Le nouvel accélérateur linéaire construit pour l'université de Stanford, à peu de distance de San Francisco, mesure 3 200 m de long, ce qui l'a fait surnommer le Monstre. Les faisceaux d'électrons circulent dans un tuyau de cuivre de 10 cm de diamètre, logé dans un tunnel à 7,5 m sous terre. Ils y sont accélérés jusqu'à une énergie de 20 GeV. À ce moment, leur vitesse est presque égale à celle de la lumière, et, en vertu de la relativité, leur masse est 40 000 fois plus grande que celle d'un électron au repos.

Dans sa version finale, l'accélérateur de Stanford accélérera les électrons jusqu'à 40 GeV.

Cette machine sert à des recherches sur les interactions fondamentales produites par des électrons, et à des essais de vérification de la théorie de l'électromagnétisme.
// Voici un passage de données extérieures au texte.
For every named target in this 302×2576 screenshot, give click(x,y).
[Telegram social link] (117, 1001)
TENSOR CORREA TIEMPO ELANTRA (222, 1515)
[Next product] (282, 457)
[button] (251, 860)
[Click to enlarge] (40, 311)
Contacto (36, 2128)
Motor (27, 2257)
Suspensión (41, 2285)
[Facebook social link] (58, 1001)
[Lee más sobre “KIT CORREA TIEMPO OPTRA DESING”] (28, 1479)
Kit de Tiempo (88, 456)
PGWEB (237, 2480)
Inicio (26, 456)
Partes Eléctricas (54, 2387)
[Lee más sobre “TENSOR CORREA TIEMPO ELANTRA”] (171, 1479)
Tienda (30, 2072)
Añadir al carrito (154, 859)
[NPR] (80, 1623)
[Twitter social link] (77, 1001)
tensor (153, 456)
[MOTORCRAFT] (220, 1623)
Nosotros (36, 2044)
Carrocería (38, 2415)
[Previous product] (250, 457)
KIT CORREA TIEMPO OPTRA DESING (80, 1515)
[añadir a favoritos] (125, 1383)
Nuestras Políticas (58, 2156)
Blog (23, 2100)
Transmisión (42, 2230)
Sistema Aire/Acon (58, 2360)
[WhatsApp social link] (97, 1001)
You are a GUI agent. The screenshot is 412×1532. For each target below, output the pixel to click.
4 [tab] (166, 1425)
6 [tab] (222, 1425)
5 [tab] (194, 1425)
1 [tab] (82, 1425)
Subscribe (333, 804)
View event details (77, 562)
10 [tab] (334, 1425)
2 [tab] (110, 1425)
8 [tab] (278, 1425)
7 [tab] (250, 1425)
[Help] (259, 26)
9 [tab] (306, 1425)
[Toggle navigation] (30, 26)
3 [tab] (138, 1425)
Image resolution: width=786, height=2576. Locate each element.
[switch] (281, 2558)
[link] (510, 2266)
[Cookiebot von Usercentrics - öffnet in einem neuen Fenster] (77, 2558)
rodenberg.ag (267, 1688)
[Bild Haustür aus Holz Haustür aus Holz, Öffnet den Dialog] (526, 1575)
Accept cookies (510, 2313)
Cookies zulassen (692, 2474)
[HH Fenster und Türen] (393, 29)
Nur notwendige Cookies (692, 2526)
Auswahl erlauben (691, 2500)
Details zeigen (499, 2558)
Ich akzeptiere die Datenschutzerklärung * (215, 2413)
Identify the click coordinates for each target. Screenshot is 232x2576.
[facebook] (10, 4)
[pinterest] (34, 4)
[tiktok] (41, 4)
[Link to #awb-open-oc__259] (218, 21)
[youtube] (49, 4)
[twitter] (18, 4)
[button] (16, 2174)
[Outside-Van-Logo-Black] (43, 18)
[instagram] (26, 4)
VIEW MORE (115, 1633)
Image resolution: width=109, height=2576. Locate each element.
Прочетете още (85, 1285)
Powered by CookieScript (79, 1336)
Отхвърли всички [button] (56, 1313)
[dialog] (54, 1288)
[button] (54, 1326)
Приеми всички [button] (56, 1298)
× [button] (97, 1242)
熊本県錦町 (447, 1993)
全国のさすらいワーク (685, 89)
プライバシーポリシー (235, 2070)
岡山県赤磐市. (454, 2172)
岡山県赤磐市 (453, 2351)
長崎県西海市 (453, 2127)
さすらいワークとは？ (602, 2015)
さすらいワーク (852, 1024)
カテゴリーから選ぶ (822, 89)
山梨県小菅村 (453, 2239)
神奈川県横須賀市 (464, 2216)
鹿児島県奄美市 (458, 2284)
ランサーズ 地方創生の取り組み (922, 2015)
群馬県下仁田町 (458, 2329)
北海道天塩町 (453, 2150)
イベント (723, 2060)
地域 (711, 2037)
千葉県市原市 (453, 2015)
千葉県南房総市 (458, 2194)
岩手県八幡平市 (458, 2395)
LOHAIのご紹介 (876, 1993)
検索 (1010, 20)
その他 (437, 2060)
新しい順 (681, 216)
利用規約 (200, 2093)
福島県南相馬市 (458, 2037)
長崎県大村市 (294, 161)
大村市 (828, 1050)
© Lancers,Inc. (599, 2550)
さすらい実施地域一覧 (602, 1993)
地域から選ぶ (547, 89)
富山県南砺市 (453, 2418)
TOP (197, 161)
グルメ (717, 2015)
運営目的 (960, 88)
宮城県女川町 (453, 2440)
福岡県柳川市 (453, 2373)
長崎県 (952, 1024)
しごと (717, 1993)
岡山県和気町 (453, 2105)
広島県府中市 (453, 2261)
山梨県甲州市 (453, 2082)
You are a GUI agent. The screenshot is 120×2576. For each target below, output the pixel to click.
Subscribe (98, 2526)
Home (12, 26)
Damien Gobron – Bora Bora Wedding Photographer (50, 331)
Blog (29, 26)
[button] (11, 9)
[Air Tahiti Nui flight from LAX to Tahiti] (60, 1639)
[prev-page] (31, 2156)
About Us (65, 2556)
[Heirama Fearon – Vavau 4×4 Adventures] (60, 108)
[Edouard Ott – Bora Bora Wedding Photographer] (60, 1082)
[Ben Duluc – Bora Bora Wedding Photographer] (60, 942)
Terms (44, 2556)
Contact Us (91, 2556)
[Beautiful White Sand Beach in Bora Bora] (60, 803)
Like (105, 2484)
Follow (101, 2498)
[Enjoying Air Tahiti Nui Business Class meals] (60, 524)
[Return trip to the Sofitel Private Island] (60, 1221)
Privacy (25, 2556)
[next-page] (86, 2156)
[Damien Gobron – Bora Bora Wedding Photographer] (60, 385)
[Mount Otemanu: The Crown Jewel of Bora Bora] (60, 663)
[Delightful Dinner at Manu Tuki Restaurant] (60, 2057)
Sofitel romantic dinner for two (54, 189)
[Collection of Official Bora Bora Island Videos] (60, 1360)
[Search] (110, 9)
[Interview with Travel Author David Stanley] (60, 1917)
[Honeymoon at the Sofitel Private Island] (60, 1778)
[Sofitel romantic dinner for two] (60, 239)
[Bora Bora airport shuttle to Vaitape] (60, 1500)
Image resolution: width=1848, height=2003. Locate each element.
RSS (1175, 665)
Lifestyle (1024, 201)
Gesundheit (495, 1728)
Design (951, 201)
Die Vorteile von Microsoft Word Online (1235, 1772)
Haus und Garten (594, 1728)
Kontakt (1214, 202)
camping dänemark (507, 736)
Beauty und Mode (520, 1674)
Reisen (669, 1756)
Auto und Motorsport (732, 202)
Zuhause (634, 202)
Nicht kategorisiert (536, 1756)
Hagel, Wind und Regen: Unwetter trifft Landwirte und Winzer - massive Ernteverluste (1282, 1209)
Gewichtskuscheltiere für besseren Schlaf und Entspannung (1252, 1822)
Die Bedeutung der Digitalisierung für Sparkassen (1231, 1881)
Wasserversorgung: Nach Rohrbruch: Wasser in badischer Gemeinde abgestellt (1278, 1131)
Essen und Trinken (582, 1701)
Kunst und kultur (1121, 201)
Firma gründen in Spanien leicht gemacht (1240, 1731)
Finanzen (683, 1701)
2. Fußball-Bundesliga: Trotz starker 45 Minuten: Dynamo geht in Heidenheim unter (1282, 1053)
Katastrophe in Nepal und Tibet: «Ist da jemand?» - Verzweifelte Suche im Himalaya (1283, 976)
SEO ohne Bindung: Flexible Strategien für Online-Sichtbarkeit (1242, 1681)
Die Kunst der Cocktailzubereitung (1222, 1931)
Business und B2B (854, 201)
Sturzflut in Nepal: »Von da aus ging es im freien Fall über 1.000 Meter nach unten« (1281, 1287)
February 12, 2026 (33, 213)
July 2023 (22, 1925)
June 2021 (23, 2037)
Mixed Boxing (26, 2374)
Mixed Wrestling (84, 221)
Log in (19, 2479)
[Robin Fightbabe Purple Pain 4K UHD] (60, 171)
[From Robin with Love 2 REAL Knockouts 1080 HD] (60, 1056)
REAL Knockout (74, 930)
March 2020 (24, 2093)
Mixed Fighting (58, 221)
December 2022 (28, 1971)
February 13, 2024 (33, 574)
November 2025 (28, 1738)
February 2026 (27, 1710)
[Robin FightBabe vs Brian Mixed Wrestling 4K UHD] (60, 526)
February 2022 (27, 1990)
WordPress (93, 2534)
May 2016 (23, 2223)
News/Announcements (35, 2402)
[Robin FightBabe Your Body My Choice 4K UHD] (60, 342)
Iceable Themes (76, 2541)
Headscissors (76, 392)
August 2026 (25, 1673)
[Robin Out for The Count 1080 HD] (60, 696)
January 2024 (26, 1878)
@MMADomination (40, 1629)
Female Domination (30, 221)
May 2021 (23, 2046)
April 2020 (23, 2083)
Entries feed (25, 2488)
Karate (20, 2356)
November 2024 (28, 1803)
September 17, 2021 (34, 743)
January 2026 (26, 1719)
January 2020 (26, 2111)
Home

Mais les physiciens sont eux-mêmes loin de prévoir tous les phénomènes qui se produiront lorsque des électrons animés de telles énergies entreront en contact avec des noyaux. C'est ce qu'un savant américain exprime avec humour en écrivant que c'est justement l'impossibilité de prévoir exactement la manière dont on utilisera le Monstre de Stanford qui constitue la meilleure raison de le construire.

Un super-accélérateur

Une des principales difficultés dans la construction des accélérateurs consiste dans la création de champs magnétiques capables de maintenir strictement les faisceaux de particules sur leur trajectoire. Si cette condition n'est pas réalisée, les particules se dispersent, l'intensité du courant va diminuant à mesure qu'augmente l'énergie des particules. C'était là un des défauts du grand synchrotron construit par les Soviétiques à Doubna en 1956, et qui donnait des protons de 10 GeV.

Celui qu'ils construisent à Serpoukhov utilise une invention déjà appliquée à Brookhaven et à Genève : la focalisation forte, ou focalisation à gradient alterné. La couronne du champ magnétique est découpée en petits secteurs qui créent un système focal convergent, ramenant les particules sur leur orbite. On peut alors utiliser des unités magnétiques (électro-aimants) beaucoup moins massives (proportionnellement à l'énergie obtenue) que celles qu'exigeaient les anciens synchrotrons.

À Serpoukhov, les protons circuleront à l'intérieur d'un anneau de près de 1 500 m de circonférence, dans lequel ils seront accélérés par 120 unités magnétiques. Leur énergie maximale pourra aller jusqu'à 70 GeV, avec une intensité de 2 à 3 × 1012 protons par impulsion. Les savants occidentaux qui ont visité Serpoukhov ont été particulièrement frappés par les proportions gigantesques de l'ensemble des installations. Le tunnel de l'anneau est si spacieux qu'on peut entreposer du matériel de part et d'autre des aimants. Le bâtiment lui-même est construit selon une conception nouvelle et hardie. Le toit est entièrement formé d'une voûte métallique en alliage léger, de sorte que l'espace intérieur est entièrement libre de tout support qui pourrait gêner l'installation.

Avant d'être injectés dans l'anneau du synchrophasotron, les protons auront subi une préaccélération dans un accélérateur linéaire à trois étages, le dernier étage communiquant aux particules une énergie de 100 MeV (millions d'électron-volts).

Une création française

Quand ils ont atteint l'énergie maximale que peut leur donner l'accélérateur, les protons sont déviés sur une cible où leur impact avec les nucléons produit des événements divers, en particulier l'apparition de particules instables, mésons et hypérons. Ces particules, à leur tour, déclenchent de nouvelles interactions.

Pour observer ces événements, on se sert de divers instruments de détection, parmi lesquels les chambres à bulles. Ce sont des récipients contenant un liquide maintenu dans un état de température et de pression tel que la trajectoire des particules électrisées s'y matérialise par des traînées d'ébullition, enregistrées photographiquement.

Suivant la nature de l'expérience, on utilise des chambres à liquides lourds, comme le fréon, ou légers, comme l'hydrogène liquide. Parmi les chambres à bulles dont disposera l'accélérateur de Serpoukhov figure une chambre à hydrogène construite à Saclay et baptisée Mirabelle.